DEV Community

Cover image for I Built a URL Metadata API After Wasting Days on Manual Scraping
root
root

Posted on

I Built a URL Metadata API After Wasting Days on Manual Scraping

The Problem That Wouldn't Go Away

I was building a bookmark manager (because apparently that's what developers do when they can't find the perfect one). Everything was going smoothly until I hit the "add bookmark" feature.

Users paste a URL, and I needed to show them a nice preview card with:

  • Title
  • Description
  • Image
  • Favicon

Simple, right? Wrong.

First Attempt: The BeautifulSoup Nightmare

Started with Python and BeautifulSoup. Wrote some code to fetch HTML and parse meta tags:

from bs4 import BeautifulSoup
import requests

def get_metadata(url):
    response = requests.get(url)
    soup = BeautifulSoup(response.text, 'html.parser')

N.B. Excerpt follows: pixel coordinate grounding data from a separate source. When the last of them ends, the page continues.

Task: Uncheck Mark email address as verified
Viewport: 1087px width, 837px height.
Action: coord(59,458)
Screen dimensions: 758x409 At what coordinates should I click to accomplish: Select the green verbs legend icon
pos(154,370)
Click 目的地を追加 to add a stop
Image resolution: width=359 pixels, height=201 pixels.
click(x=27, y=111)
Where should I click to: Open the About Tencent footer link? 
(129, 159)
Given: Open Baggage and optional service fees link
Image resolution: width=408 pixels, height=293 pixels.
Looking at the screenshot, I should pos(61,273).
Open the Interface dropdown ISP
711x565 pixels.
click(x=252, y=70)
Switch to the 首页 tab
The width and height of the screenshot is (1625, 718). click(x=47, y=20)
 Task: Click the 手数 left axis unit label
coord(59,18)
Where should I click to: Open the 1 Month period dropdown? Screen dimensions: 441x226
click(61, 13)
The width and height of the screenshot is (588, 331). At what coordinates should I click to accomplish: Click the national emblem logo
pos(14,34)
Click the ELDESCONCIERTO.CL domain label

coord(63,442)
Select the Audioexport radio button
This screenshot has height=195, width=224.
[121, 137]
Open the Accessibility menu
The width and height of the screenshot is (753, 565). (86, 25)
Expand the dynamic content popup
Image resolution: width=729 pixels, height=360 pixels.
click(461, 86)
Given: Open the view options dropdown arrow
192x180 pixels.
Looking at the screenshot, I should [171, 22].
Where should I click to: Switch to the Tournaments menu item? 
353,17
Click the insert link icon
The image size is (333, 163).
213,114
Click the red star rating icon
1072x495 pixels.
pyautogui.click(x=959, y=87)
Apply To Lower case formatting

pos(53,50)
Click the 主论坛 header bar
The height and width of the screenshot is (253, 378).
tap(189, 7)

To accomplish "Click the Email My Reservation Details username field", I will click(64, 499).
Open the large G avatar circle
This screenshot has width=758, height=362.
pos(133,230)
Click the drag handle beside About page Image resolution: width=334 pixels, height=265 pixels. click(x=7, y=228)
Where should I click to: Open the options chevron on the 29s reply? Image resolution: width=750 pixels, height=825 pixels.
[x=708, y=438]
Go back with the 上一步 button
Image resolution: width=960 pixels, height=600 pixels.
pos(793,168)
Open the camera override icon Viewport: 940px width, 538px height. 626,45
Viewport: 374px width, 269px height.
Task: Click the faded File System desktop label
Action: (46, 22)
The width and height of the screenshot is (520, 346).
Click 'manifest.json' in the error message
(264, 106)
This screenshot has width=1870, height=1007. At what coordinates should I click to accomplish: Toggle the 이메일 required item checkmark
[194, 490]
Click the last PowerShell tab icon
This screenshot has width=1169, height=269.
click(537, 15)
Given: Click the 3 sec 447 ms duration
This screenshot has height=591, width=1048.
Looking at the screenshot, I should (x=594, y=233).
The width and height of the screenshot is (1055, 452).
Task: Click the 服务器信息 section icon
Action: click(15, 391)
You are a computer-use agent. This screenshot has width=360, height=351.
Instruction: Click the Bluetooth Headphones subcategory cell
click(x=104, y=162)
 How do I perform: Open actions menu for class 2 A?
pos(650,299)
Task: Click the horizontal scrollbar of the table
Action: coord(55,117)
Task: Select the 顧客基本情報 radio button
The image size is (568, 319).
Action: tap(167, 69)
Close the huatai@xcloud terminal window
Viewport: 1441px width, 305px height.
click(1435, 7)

    title = soup.find('meta', property='og:title')
    description = soup.find('meta', property='og:description')
    image = soup.find('meta', property='og:image')

    return {
        'title': title['content'] if title else None,
        'description': description['content'] if description else None,
        'image': image['content'] if image else None
    }
Enter fullscreen mode Exit fullscreen mode

Issues I immediately ran into:

  1. JavaScript-rendered sites - Half the modern web doesn't have meta tags in the initial HTML. They're added client-side.

  2. Inconsistent meta tag formats - Some sites use og:title, others use twitter:title, some just use <title>. You need fallback logic for everything.

  3. Bot detection - Cloudflare and other services block obvious scrapers. My IP got banned testing on my own URLs.

  4. Timeouts - Some sites take 10+ seconds to respond. Had to implement aggressive timeouts and retry logic.

  5. Malformed HTML - So many sites have broken HTML that crashes parsers.

After three days of fighting edge cases, I gave up on the DIY approach.

Second Attempt: Existing APIs

Found a few metadata extraction APIs. The cheapest one was $49/month for 10,000 requests. For a side project that might get 100 users? No thanks.

The Solution: Build My Own

I realized this problem isn't going away. Every developer building bookmarks, chat apps, or content aggregators hits this wall.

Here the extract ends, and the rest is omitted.